L’impronta di Violante nella bozza tedesco-spagnola messa a punto dai Saggi
La prassi parlamentare d’Oltre Manica prevede il ricorso alle urne o in casi eccezionali la nomina di un altro primo ministro ad opera del partito di governo nell’eventualità di crisi politiche. E non conosce la sfiducia costruttiva, per cui il Parlamento a maggioranza assoluta può far cadere l’esecutivo in carica a condizione di votarne uno alternativo. Ma soprattutto si è consolidata nei secoli grazie al voto maggioritario di collegio a un turno che ha promosso una dinamica tendenzialmente bipartitica della vita pubblica. Meccanismo radicalmente escluso dai “Saggi”. Costruite sulla base del “doppio turno di coalizione” proposto da Luciano Violante e scritte dall’ex presidente della Camera dei deputati con il contributo del politologo Roberto D’Alimonte, le regole abbinate al “governo parlamentare del premier” prevedono un impianto proporzionale fondato sul voto di lista ai singoli partiti che possono allearsi per il governo, e su una robusta soglia di sbarramento al 5 per cento. Se nessuna coalizione ottiene il 40 o il 50 per cento dei seggi, si procede a un ballottaggio fra i due schieramenti più votati mettendo in palio la conquista del premio di maggioranza che permette di giungere al 55 per cento dei parlamentari.

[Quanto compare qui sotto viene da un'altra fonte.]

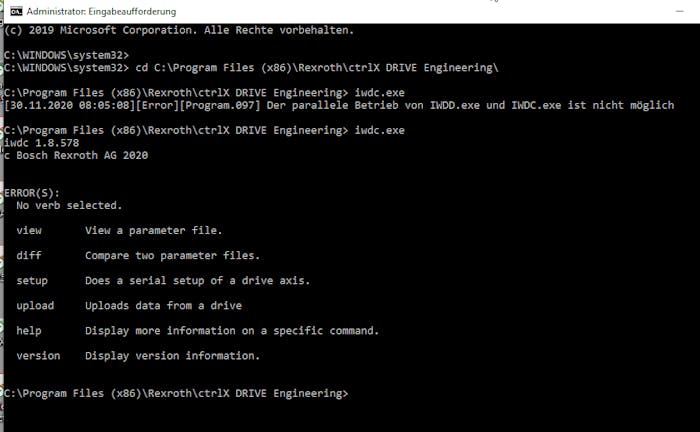This screenshot has height=432, width=700.
Task: Click the Command Prompt system menu icon
Action: [x=12, y=11]
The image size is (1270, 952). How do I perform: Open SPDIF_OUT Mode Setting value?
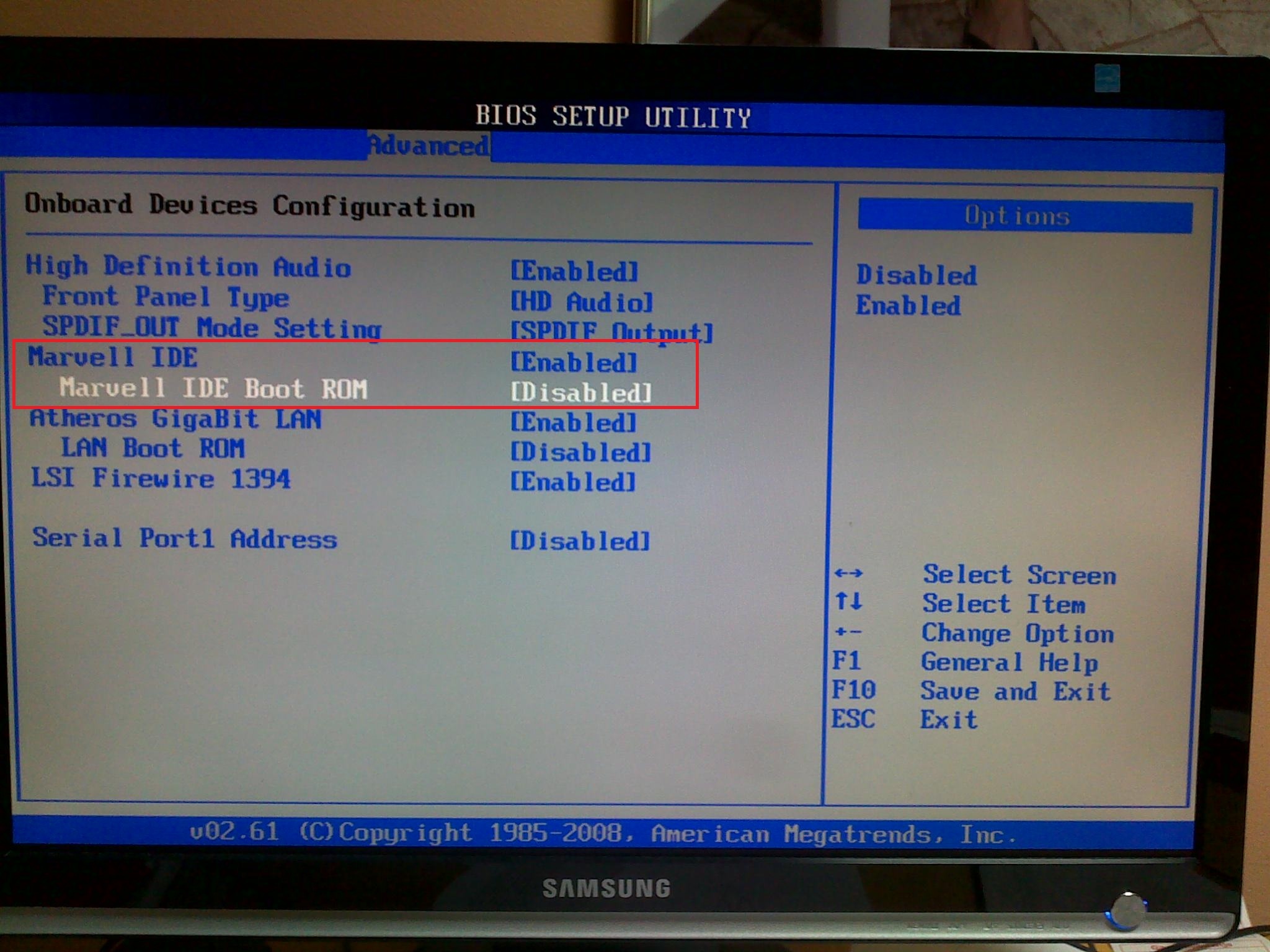pyautogui.click(x=611, y=331)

Un “Porcellum a due turni” che punta a rafforzare una realtà partitica sfarinata ancorandola alla garanzia per legge della governabilità. L’esclusione di regole elettorali più coerenti con il “modello Westminster” risiede nella convinzione radicata nel mondo accademico e politico che l’uninominale funzioni in presenza di un bipartitismo strutturato, di cui è effetto e non causa. E che nell’attuale competizione tripolare italiana non assicura il raggiungimento di una maggioranza assoluta di seggi da parte delle forze in campo. Punto controverso è invece come riconoscere ai cittadini la facoltà di scegliere i rappresentanti. Tramontata l’adozione integrale del collegio maggioritario, le strade rimaste sono due: la reintroduzione delle preferenze come nella prima stagione repubblicana, o la previsione come in Germania di una legge con metà eletti in circoscrizioni ridotte con liste bloccate più corte e metà scelti in collegi uninominali a turno unico.